Copy the data below line for line, without changing a single character.

SUPPLIED RECORDS
--- begin ---
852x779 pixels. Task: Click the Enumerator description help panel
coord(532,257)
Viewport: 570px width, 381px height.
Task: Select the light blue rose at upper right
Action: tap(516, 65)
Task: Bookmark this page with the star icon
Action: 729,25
--- end ---
CORRECT ANSWER
852x779 pixels. Task: Click the Enumerator description help panel
coord(532,257)
Viewport: 570px width, 381px height.
Task: Select the light blue rose at upper right
Action: tap(516, 65)
Task: Bookmark this page with the star icon
Action: 729,25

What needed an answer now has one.